▶ Görev:
Aşağıdaki listenin tamamını, boş satırları atlayıp her satırı ayrı bir dize yaparak JSON dizisine dönüştürür müsün?
######
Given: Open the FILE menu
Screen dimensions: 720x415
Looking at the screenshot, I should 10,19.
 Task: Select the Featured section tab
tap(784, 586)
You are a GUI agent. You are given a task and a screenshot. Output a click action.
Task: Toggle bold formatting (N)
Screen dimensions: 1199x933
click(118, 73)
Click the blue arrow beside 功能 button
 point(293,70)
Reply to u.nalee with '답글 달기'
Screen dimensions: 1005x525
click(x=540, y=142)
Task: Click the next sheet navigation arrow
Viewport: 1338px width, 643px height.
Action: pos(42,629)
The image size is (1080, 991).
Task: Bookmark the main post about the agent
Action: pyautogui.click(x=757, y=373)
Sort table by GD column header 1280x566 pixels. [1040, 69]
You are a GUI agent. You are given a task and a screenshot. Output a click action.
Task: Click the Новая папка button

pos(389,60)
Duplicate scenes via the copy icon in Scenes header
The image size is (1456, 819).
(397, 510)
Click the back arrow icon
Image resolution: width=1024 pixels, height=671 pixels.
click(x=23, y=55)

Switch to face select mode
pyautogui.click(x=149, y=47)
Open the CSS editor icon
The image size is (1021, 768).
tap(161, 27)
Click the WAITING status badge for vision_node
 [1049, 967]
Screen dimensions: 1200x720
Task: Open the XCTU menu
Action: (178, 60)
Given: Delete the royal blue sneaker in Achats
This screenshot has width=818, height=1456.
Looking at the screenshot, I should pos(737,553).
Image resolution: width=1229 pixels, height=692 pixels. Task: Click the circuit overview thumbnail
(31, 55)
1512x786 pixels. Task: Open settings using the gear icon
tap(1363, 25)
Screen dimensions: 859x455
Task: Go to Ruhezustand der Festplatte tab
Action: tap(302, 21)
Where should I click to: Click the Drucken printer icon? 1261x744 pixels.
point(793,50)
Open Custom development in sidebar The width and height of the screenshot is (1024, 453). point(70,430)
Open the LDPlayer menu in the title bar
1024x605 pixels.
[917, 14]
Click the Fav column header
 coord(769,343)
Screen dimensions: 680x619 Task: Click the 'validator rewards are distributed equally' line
######
▶ Tam Çıktı:
[
  "Given: Open the FILE menu",
  "Screen dimensions: 720x415",
  "Looking at the screenshot, I should 10,19.",
  " Task: Select the Featured section tab",
  "tap(784, 586)",
  "You are a GUI agent. You are given a task and a screenshot. Output a click action.",
  "Task: Toggle bold formatting (N)",
  "Screen dimensions: 1199x933",
  "click(118, 73)",
  "Click the blue arrow beside 功能 button",
  " point(293,70)",
  "Reply to u.nalee with '답글 달기'",
  "Screen dimensions: 1005x525",
  "click(x=540, y=142)",
  "Task: Click the next sheet navigation arrow",
  "Viewport: 1338px width, 643px height.",
  "Action: pos(42,629)",
  "The image size is (1080, 991).",
  "Task: Bookmark the main post about the agent",
  "Action: pyautogui.click(x=757, y=373)",
  "Sort table by GD column header 1280x566 pixels. [1040, 69]",
  "You are a GUI agent. You are given a task and a screenshot. Output a click action.",
  "Task: Click the Новая папка button",
  "pos(389,60)",
  "Duplicate scenes via the copy icon in Scenes header",
  "The image size is (1456, 819).",
  "(397, 510)",
  "Click the back arrow icon",
  "Image resolution: width=1024 pixels, height=671 pixels.",
  "click(x=23, y=55)",
  "Switch to face select mode",
  "pyautogui.click(x=149, y=47)",
  "Open the CSS editor icon",
  "The image size is (1021, 768).",
  "tap(161, 27)",
  "Click the WAITING status badge for vision_node",
  " [1049, 967]",
  "Screen dimensions: 1200x720",
  "Task: Open the XCTU menu",
  "Action: (178, 60)",
  "Given: Delete the royal blue sneaker in Achats",
  "This screenshot has width=818, height=1456.",
  "Looking at the screenshot, I should pos(737,553).",
  "Image resolution: width=1229 pixels, height=692 pixels. Task: Click the circuit overview thumbnail",
  "(31, 55)",
  "1512x786 pixels. Task: Open settings using the gear icon",
  "tap(1363, 25)",
  "Screen dimensions: 859x455",
  "Task: Go to Ruhezustand der Festplatte tab",
  "Action: tap(302, 21)",
  "Where should I click to: Click the Drucken printer icon? 1261x744 pixels.",
  "point(793,50)",
  "Open Custom development in sidebar The width and height of the screenshot is (1024, 453). point(70,430)",
  "Open the LDPlayer menu in the title bar",
  "1024x605 pixels.",
  "[917, 14]",
  "Click the Fav column header",
  " coord(769,343)",
  "Screen dimensions: 680x619 Task: Click the 'validator rewards are distributed equally' line"
]